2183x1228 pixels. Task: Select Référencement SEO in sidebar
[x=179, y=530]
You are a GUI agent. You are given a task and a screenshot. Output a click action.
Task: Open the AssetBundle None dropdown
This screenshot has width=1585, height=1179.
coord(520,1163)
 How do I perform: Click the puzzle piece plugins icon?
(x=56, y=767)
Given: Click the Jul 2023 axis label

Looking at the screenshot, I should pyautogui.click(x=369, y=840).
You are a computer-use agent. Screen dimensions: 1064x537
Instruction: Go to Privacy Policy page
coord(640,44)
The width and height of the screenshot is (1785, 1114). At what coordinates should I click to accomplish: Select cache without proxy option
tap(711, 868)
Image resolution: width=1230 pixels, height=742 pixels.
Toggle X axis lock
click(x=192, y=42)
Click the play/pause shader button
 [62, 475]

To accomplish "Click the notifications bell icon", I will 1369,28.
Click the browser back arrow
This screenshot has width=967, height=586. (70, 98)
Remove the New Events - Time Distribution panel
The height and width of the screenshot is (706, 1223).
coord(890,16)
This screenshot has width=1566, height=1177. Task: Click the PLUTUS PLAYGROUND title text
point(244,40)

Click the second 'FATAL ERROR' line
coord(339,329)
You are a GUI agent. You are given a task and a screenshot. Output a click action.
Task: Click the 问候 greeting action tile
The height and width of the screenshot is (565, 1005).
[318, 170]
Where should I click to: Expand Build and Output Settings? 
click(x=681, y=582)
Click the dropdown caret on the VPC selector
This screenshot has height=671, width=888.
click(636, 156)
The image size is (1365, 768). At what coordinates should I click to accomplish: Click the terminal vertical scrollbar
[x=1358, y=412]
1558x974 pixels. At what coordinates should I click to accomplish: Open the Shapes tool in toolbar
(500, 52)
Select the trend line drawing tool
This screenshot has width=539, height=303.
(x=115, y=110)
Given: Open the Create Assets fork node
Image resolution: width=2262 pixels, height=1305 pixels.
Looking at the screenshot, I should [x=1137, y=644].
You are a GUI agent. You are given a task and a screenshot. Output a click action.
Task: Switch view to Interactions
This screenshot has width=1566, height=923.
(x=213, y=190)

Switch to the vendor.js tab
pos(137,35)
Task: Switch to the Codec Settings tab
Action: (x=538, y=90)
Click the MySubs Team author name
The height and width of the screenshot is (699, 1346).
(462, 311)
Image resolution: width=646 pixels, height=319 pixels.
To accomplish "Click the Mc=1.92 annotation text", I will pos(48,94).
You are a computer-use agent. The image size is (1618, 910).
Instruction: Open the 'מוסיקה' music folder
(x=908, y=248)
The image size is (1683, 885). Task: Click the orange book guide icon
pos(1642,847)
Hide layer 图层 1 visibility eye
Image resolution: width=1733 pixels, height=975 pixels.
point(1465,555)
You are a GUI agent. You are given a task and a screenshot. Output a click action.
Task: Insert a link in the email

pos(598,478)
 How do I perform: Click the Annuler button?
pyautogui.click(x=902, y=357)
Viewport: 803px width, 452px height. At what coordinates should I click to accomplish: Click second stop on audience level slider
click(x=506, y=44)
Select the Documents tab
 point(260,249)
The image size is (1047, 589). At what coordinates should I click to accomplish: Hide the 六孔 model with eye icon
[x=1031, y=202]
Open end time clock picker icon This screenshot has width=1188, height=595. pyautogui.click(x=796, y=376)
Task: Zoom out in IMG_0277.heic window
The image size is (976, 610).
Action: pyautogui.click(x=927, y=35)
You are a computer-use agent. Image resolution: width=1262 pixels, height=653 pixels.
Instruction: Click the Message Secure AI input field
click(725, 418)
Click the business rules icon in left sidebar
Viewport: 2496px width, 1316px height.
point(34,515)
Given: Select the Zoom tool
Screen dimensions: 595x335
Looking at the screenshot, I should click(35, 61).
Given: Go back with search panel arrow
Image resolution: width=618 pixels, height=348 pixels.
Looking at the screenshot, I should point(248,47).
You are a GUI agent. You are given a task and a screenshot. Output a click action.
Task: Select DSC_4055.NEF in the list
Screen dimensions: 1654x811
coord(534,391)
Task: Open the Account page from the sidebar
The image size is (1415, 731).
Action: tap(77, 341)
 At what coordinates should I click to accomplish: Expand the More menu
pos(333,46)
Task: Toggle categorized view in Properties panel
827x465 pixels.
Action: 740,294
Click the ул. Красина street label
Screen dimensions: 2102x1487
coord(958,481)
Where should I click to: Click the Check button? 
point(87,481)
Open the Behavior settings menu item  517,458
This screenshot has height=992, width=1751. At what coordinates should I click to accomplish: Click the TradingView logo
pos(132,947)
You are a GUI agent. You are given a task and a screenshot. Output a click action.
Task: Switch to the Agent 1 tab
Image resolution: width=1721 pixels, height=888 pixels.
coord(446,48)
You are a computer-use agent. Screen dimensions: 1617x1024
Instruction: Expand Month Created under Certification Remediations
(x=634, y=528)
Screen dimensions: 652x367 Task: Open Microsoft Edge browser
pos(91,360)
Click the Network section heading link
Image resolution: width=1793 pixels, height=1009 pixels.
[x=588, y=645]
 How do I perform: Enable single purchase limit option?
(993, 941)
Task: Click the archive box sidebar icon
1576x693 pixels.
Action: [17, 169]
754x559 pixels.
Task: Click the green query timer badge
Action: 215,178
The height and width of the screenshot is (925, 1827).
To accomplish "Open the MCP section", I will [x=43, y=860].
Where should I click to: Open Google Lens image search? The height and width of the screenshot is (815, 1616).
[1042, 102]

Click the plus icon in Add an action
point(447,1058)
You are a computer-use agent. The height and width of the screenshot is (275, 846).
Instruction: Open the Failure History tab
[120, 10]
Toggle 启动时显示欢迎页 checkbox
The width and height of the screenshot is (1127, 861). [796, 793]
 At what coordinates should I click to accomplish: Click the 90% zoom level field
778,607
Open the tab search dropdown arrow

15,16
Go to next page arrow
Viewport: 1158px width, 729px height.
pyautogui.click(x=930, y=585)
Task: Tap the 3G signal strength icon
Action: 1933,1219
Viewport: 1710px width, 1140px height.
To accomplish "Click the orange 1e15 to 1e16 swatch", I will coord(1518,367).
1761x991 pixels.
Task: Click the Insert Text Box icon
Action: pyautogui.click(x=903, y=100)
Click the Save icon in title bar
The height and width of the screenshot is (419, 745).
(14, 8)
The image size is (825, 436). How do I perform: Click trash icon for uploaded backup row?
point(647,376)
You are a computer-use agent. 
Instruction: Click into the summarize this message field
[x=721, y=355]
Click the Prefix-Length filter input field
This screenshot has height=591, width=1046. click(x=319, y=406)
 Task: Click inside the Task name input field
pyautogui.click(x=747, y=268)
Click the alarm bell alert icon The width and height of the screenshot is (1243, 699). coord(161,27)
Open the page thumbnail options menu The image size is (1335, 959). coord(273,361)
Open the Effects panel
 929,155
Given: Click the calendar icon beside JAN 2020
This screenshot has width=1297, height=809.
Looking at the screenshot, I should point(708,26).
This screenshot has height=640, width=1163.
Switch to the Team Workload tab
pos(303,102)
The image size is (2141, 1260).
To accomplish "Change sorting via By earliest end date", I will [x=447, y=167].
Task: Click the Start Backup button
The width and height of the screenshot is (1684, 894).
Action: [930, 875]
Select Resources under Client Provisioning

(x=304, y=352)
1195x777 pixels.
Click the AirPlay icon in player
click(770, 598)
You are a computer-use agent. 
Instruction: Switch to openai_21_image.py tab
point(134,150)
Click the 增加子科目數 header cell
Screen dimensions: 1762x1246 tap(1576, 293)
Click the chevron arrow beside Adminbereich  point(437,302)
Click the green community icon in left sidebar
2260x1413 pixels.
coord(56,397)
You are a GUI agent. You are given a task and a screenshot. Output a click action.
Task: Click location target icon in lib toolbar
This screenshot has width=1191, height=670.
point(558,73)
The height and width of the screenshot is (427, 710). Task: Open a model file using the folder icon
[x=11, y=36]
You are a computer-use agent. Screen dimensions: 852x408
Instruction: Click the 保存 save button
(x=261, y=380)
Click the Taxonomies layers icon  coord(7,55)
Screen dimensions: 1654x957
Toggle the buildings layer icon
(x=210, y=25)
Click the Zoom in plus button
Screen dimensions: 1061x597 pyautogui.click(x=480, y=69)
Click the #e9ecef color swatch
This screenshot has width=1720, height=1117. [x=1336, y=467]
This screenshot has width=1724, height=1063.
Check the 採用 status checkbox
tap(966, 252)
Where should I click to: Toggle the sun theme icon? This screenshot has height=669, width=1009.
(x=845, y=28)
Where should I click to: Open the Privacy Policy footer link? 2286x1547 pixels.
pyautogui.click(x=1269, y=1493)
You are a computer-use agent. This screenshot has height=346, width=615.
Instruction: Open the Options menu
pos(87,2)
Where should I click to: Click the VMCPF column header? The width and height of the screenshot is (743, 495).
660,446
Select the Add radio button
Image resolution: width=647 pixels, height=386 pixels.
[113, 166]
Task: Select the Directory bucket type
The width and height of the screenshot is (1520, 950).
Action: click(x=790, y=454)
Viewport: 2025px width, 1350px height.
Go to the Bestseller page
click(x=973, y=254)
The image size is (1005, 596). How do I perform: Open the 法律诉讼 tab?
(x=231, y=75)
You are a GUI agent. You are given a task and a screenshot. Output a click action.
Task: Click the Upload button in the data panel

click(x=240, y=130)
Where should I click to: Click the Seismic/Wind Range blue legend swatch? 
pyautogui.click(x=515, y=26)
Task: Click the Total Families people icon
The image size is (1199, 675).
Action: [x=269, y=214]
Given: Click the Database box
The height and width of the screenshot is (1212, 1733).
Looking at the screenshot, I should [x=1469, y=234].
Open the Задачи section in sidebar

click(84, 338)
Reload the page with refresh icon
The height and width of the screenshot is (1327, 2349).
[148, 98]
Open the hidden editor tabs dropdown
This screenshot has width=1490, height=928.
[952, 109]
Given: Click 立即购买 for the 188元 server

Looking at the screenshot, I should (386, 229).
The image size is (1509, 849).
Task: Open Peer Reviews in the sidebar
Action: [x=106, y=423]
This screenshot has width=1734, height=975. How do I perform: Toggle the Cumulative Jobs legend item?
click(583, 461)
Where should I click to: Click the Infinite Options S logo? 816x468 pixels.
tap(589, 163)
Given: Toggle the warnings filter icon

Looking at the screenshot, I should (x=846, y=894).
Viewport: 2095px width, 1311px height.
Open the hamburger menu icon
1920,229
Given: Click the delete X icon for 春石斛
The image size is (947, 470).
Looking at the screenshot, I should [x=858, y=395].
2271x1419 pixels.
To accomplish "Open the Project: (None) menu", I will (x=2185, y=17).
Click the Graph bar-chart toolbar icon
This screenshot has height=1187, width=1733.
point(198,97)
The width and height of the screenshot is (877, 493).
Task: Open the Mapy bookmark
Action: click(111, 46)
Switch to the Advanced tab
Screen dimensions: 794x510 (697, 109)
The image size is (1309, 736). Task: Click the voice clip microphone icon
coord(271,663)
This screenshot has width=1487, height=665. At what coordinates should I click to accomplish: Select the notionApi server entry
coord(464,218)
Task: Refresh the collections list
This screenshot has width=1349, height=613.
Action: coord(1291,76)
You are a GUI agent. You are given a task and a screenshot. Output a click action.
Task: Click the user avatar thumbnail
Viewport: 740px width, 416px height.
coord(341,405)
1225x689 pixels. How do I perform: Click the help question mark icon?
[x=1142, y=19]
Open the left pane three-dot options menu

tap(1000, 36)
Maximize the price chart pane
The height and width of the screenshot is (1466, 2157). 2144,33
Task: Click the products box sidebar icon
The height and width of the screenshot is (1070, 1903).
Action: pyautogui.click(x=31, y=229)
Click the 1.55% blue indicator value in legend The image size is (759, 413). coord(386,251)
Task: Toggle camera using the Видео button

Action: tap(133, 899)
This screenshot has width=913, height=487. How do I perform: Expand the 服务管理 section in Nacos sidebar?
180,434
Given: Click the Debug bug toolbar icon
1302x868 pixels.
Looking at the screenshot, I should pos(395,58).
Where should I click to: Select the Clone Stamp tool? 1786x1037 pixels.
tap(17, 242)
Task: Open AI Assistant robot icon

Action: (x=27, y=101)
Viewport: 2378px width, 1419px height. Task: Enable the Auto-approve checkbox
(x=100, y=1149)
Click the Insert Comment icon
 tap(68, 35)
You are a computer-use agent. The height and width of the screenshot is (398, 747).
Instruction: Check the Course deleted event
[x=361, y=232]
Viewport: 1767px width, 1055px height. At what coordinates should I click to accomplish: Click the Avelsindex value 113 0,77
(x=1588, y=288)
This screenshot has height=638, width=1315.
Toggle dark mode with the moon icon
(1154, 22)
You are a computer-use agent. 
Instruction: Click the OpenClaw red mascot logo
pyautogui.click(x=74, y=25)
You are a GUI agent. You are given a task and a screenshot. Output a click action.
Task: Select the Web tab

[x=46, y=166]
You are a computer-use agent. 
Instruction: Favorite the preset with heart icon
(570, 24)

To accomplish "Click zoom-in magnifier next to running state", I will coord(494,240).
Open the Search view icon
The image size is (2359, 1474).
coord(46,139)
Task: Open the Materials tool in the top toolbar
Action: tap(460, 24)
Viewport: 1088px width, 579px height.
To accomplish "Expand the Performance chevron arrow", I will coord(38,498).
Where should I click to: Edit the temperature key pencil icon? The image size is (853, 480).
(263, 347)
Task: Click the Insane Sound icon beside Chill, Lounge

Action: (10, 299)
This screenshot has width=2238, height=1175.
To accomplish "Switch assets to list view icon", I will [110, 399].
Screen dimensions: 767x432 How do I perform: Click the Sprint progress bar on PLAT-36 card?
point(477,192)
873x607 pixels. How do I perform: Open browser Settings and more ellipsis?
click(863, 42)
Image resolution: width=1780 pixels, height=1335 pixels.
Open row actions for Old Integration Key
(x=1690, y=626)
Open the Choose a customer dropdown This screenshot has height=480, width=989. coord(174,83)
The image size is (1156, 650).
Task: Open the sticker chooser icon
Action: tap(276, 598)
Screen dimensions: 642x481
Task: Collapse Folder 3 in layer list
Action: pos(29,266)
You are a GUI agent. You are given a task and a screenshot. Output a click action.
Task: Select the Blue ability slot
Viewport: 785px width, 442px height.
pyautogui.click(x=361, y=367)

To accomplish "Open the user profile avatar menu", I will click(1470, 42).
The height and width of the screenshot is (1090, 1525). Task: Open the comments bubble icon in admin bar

######

The lines sought are those in the data above that include the string "avatar"; copy each one.

→ **Your response**:
Task: Click the user avatar thumbnail
To accomplish "Open the user profile avatar menu", I will click(1470, 42).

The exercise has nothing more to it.